Monday, May 26, 2014

Chapter 2

I have so much going on right now. I'm getting prepared to teach summer school, I'm stressing about what I should do next year (teaching at a private school or continuing subbing at different schools), working on rewrites with my editor, being the Buffy Summers of single moms, finding a place to live, and trying to run enough to burn off all my stress-cake eating. The only thing I do for fun is watch Netflix and work on my old ghost/reaper/apocalypse book. Yay for a hot Reaper, a tough Necromancer girl, and a gorgeous regular guy to take my mind off my troubles.

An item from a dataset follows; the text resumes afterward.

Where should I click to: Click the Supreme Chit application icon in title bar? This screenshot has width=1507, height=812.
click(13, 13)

And can we talk about how exhausting it is to be a single mother? I thought being a stay at home mom was hard. Have mercy! I'm grateful I have custody of my boys, but I am their sole caretaker now. Not that I had much help before, but doing everything on my own is so intense that sometimes I don't know how I make it to the end of the day. I know in time, once I'm more used to everything and our lives are a little more balanced, things will get better, but holy crap. Jesus Take the Wheeeeeeeeeeeeeeeeeeeeeeeeeeeeeeeeeeeeel!

But I digress, here's the rough, rough version of chapter two of the newish book I'm working on. Sorry for the typos and mistakes. This is why I have an agent and an editor.

 
Chapter 2

            The ghost’s skin isn’t ashen and opaque like usual, but pink—the color of the living. Sections of her blond hair are matted to her head. Her pretty face and her perfect nose are smudged with dirt and grim. Where ever she was before she died didn't have indoor plumbing. Perhaps her death is so fresh that she isn’t showing the signs of it yet. Her dark brown eyes are puffy, like she's been crying for days. The front of her shirt is wet with blood, glistening like spilled rubies in the sunlight. The dead are supposed to bleed black, like in a faded crime scene photo.

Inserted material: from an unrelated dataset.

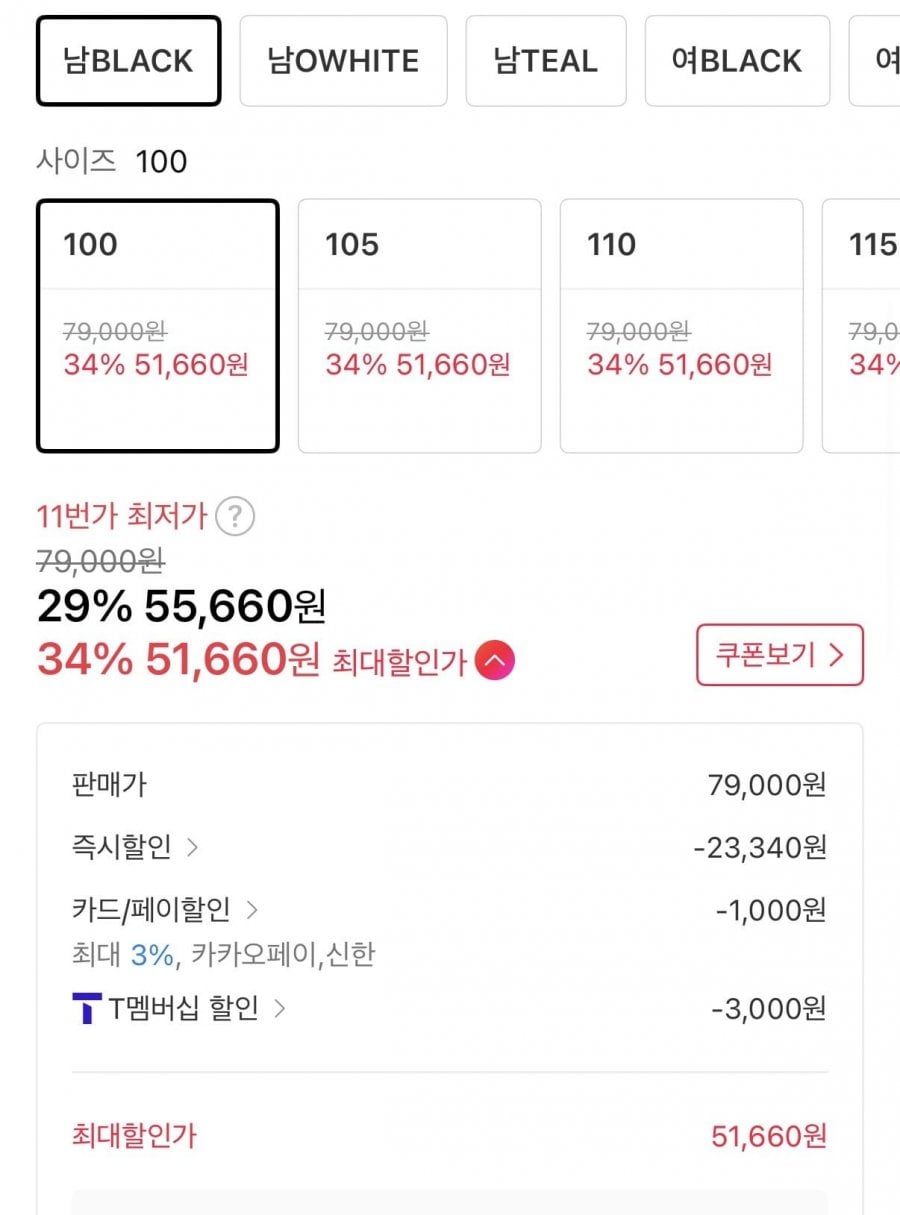Click the arrow inside the 쿠폰보기 button

coord(837,655)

“I dreamed about you,” I said, realizing she is the girl I saw this morning. “You’re dead.”

She shakes her head and points to me. Spirits love to deny their passing. She reaches out, and I go for my iron knife, but before I can use the blade, she holds up her hands, palms forward in a sign of peace. Ghosts aren’t always friendly. It’s rare, but a spirit can kill you if it’s powerful enough.  

            “You must not know how this works. Like it or not, I’m a necromancer. You tell me how you died, who killed you, or whatever you have to say to move on with your life. . . I mean afterlife. Get on with it.” I motion for her to continue. When she doesn’t answer, I add, “I saw you before you died. You were chained up in some old, dank place. The Reaper took you.” I say.

She shakes her head again, causing her dirty blond hair to fall over her shoulders. "Not dead,” she whispers.

“Sorry, honey, if I’m seeing you, you are the dearly departed.”

She shakes her head. I’m about to tell her to stop wasting my time and leave me alone, but then someone else appears beside her. The dead guy is tall and trim, his cheekbones high and prominent, his skin so thin that blue veins show through in at his temples and along the sides of his neck. He’s dressed in black pants that are tucked into black knee-high boots. He has on a snug army green button up shirt. There are faded sections of fabric on it, where what look like patches used to be stitched on but have now been ripped off. His white blond hair brushes over his forehead, and when he moves it aside, he stares at me with piercing grey eyes that are so pale they are almost colorless.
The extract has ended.